Problem set:
**1)** In the NiFi migration guide, what browser address should you open once NiFi is running?
**2)** Pick up the NiFi migration guide after its final sentence and keep writing it.

Extract to read:
╔══

Getting Started with Apache Nifi: Migrating from Relational to MarkLogic

September 06, 2018 Data & AI, MarkLogic

The typical process of migrating data from a relational database into MarkLogic has always translated to ad-hoc code or csv dumps to be processed by the MarkLogic Content Pump (mlcp). Apache NiFi introduces a code-free approach of migrating content directly from a relational database system into MarkLogic. Here we walk you through getting started with migrating data from a relational database into MarkLogic.

Note: The following steps assume that MarkLogic v9 (or higher) is already running and is available locally. Additionally, Java 8 needs to be installed and configured.

NiFi Setup

Check out instructions on how to download a binary or build and run NiFi from source code, as well as a quick guide in getting it up and running. MarkLogic’s NAR files are available for download, along with instructions on what to do with them.

With NiFi running, load your browser to: http://localhost:8080/nifi. You might be surprised with a blank page on fresh start of the scripts, it takes a while to load.

Figure 1: Apache NiFi toolbar

Now that we have our NiFi instance running, we can start configuring our processes. For additional information about the available processors, visit the Apache NiFi documentation.

╚══

Dataset rows
╔══

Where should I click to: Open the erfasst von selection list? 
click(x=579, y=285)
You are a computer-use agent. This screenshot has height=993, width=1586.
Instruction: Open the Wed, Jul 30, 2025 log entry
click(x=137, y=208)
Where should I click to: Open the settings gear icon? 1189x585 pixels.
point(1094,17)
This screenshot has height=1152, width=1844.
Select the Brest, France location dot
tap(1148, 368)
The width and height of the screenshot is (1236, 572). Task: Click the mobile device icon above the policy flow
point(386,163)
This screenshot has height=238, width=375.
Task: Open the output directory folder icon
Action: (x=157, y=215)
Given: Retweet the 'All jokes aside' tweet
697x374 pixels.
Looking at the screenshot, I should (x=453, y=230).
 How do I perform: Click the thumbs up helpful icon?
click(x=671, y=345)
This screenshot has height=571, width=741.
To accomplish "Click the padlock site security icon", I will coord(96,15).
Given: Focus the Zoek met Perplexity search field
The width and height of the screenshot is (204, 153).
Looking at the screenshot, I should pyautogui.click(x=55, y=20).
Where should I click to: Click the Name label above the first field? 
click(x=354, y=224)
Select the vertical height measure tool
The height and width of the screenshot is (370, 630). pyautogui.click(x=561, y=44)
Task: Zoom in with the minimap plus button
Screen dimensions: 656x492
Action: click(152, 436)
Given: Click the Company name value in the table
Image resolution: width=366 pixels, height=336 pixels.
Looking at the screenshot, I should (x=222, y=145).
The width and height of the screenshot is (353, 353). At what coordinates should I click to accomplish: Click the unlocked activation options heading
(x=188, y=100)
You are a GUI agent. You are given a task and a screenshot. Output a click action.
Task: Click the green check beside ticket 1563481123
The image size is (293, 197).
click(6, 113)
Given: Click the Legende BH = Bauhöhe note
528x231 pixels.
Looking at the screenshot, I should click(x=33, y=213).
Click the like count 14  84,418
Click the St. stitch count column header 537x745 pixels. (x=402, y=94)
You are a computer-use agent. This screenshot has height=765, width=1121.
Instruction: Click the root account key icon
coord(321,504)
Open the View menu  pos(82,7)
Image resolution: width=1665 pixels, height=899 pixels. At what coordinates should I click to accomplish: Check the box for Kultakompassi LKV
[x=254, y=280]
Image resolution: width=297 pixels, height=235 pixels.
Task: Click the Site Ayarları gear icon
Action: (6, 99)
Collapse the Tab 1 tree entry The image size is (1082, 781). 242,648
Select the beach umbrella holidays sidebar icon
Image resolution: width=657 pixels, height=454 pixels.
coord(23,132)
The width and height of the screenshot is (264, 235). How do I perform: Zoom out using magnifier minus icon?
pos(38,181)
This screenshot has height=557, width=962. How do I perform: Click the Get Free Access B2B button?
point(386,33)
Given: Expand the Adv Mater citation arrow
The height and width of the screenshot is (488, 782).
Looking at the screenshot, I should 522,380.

╚══

Results of the tasks:
**1)** http://localhost:8080/nifi

**2)**
Defining the Flow

We want to establish a basic flow with the following steps:

  1. Retrieve records from the relational database
  2. Convert each row into a json document
  3. Ingest data into MarkLogic

NiFi Basics: How to add a processor

To add a Processor to your dataflow canvas, drag the Processor icon from the top of the screen down to the canvas and drop it there:

Figure 1: Adding a Processor to dataflow canvas

This will generate a dialog box that prompts you to select the Processor to add (see Figure 2). You can use the search box on the upper right to reduce the number of Processors displayed.

Figure 2: Add Processor screen

Flow Step 1: Retrieving relational data

As shown in Figure 2, there are several processor options to retrieve data from a relational database. QueryDatabaseTable and GenerateTableFetch have the ability to remember a column’s last value (a “Maximum-Value Column”). This is optimal for processing a table whose records never get updated (e.g., audit logs) since previously processed rows will not be processed again.

Add ExecuteSQL Processor

Let’s add an ExecuteSQL Processor to the dataflow canvas. This processor requires the user to supply the full SQL statement, giving room for de-normalizing the records at relational database level via joins. ExecuteSQL will retrieve the records from the database and return the records in Apache Avro format.

Configure ExecuteSQL Processor

Configure the Processor by right-clicking on the Processor and selecting Configure:

Figure 3: ExecuteSQL Processor Properties

The “Database Connection Pooling Service” needs to be created and configured by selecting “Create new service”:

Refer to  Figure 4 for Database Connection Pooling Service property values. Be sure to supply the appropriate connection URL, Driver Class Name, and Driver Location for your relational database. The example below is for a MySQL database running on my local machine.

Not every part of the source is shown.